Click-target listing
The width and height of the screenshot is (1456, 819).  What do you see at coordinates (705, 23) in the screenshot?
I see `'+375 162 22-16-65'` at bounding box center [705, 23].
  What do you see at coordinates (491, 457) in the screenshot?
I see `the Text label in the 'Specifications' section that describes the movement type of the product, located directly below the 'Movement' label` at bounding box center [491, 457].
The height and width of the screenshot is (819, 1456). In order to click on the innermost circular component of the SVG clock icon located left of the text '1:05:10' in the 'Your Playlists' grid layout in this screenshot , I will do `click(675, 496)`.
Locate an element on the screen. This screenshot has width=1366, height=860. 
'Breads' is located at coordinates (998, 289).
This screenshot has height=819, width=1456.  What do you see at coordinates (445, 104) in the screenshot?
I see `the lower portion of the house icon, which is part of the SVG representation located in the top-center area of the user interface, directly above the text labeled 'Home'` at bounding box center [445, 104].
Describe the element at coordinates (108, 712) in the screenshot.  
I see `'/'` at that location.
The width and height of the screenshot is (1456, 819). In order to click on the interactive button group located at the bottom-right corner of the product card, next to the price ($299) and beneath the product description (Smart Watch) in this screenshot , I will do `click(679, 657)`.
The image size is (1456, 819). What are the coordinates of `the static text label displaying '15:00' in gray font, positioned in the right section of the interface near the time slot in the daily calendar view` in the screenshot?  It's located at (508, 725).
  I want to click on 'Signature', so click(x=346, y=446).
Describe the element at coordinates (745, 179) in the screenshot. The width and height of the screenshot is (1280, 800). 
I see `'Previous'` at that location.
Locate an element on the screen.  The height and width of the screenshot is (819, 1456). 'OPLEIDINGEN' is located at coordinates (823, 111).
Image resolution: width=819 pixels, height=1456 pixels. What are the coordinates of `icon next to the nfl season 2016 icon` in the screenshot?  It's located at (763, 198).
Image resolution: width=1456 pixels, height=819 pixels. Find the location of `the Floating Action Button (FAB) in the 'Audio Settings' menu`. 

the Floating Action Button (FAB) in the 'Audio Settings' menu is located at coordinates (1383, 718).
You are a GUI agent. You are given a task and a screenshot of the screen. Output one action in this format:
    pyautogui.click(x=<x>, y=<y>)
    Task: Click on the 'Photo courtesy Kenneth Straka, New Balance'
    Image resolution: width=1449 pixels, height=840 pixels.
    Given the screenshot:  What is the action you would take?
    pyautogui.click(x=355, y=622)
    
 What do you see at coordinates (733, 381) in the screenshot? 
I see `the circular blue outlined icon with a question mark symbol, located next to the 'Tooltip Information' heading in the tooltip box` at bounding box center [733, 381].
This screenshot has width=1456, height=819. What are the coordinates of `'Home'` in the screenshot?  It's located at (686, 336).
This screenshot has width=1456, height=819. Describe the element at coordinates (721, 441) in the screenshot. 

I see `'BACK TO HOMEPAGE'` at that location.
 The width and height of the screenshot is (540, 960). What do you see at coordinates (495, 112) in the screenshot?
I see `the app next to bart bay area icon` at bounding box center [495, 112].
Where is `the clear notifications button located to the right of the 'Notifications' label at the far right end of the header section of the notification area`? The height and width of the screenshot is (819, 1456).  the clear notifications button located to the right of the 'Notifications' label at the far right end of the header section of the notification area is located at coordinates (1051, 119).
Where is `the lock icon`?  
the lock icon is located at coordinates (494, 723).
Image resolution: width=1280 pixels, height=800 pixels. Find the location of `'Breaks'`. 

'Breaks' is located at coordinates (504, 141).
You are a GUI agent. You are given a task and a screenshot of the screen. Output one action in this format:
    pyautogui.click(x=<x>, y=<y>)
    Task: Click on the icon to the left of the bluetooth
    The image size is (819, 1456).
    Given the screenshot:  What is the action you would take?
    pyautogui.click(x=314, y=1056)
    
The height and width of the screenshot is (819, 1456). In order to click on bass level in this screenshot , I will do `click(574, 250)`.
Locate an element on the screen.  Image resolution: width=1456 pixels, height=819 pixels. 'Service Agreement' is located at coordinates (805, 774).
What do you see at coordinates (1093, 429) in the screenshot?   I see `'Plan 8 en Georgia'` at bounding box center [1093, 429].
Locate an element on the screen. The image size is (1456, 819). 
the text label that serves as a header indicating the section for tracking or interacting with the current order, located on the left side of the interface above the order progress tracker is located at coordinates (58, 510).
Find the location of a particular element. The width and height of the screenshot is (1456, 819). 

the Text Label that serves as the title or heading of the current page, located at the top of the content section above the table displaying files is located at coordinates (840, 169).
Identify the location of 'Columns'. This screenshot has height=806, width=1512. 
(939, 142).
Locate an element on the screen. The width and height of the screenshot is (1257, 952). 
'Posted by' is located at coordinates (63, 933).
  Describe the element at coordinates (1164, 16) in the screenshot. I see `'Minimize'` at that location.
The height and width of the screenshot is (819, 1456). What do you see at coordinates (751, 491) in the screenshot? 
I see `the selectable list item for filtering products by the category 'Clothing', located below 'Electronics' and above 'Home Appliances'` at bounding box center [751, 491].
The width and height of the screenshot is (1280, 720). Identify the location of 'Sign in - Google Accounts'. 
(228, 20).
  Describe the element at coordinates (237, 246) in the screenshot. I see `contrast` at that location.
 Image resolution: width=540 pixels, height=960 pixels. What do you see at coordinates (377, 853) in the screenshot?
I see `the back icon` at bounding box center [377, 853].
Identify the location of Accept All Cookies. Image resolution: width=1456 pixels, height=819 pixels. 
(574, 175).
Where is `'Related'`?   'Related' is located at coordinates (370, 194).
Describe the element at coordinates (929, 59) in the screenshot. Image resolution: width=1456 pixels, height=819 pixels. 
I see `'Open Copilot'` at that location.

Directions:
Print the lines of the listing above exactly as they appear, from the line containing "coordinates (823, 111)." down to the line containing "Image resolution: width=819", including both of those lines.

Reply:
Locate an element on the screen.  The height and width of the screenshot is (819, 1456). 'OPLEIDINGEN' is located at coordinates (823, 111).
Image resolution: width=819 pixels, height=1456 pixels. What are the coordinates of `icon next to the nfl season 2016 icon` in the screenshot?  It's located at (763, 198).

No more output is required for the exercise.